- Mugshot
- Born: May 22, 1944 (age 82) Youngstown, Ohio, U.S.
- Criminal status: Incarcerated at Ohio Reformatory for Women in Marysville, Ohio.
- Spouse(s): William Raymond (1966-1971) Burton Gelfand (1972-1980, deceased 2010) Robert Fingerhut (1983-1985, deceased 2001)
- Children: Michael Raymond
- Parent(s): Michael Roberts Pauline Terrago
- Convictions: Complicity to aggravated murder Complicity to aggravated burglary Complicity to aggravated robbery
- Criminal penalty: Death, commuted to life without parole

= Donna Roberts =

American murderer and former death row inmate

Donna Marie Roberts (born May 22, 1944) is an American woman who was convicted of aiding and abetting murder and was on death row in the State of Ohio. Her co-defendant Nathaniel Jackson was also sentenced to death. The two conspired together to kill Roberts' husband Robert Fingerhut at his Howland Township home in 2001.

==Early life==
Roberts was born and raised in Youngstown, Ohio and was a student of Austintown Fitch High School. She enrolled at Youngstown State University for two years, and in 1966, she married her first husband, William Raymond, and moved to Miami, Florida. She had one child, Michael Raymond, in 1969. She and William Raymond divorced in 1971. She married her second husband, Burton Gelfand, in 1972 and later divorced him in 1980. Roberts converted to Judaism while living in Miami, Florida, and worked as a plastic surgeon assistant for over 20 years in North Miami Beach. Roberts met her late husband, Robert Fingerhut, in 1980. They married and bought a home in Miami, near Miami Gardens and Ives Estates in 1983. They later sold their home and moved to Richmond, Virginia for one year, and in 1993, the couple moved back to Roberts' hometown of Youngstown, Ohio. Roberts purchased their new home in Warren in 1994 on Fonderlac Avenue. During this time, Roberts and Fingerhut managed the Avis Car Rental franchise at the Youngstown–Warren Regional Airport for several years. They later managed both the Youngstown and Warren Greyhound bus stations and turned them into successful locations. For a short period, Roberts also ran a small restaurant located within the Youngstown Bus Terminal called "Just the Ticket."

==Murder conviction==
Roberts was convicted in 2003 of complicity in aggravated murder and conspiracy to commit murder. Roberts was having an affair with Nathaniel E. Jackson before he was sent to prison for a separate offense. While Jackson was still in prison, he stated in letters and phone calls that he would kill her ex-husband, Robert Fingerhut, which he did on December 11, 2001, in the house Roberts and Fingerhut shared. In Roberts' appeal, it was alleged that the police performed an illegal search of her car parked inside the garage since the search warrant was only for the home. Jackson stated that Roberts had no knowledge of his planned actions, videotaped during his confession by the police; he also stated this during his trial. Jackson was sentenced to death for his role in the murder. In addition to phone calls and letters between Roberts and Jackson, investigators said Roberts bought Jackson a mask and gloves to wear while committing the crime, even allowing him into the home where the murder occurred.

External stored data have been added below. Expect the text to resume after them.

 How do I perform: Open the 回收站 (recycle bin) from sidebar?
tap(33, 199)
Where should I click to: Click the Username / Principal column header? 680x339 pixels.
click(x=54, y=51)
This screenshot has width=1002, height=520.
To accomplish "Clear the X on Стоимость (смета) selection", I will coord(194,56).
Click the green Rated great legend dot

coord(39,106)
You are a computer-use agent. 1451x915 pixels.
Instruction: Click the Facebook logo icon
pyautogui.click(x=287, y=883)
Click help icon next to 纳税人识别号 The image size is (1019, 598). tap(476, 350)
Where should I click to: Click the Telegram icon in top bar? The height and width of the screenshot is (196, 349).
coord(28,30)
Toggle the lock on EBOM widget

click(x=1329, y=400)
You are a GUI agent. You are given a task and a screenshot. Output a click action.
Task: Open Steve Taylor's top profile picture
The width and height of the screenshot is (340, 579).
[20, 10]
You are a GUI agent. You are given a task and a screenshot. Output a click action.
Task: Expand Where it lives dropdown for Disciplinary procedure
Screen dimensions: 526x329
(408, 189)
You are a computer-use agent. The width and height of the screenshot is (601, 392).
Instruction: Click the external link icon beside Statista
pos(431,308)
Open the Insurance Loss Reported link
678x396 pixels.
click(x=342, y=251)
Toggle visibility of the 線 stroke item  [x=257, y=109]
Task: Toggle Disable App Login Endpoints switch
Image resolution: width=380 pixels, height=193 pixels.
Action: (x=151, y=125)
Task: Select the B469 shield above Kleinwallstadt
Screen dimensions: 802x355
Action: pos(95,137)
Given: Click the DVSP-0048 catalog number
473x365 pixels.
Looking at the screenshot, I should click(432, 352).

On June 25, 2020, the Ohio Supreme Court ruled that carrying out the execution of Roberts would be placed on hold until all state post conviction proceedings, including any appeals are exhausted. In May 2025, Nathaniel Jackson's death sentence was vacated and is now set for a new sentencing hearing. As of December 2025, both Roberts and Jackson have had their sentences commuted to life without parole.

==In the media==
In the years since their conviction, Roberts and Jackson's case has been featured on Deadly Women, Snapped: Killer Couples, Calls From the Inside, Season 2, and For My Man.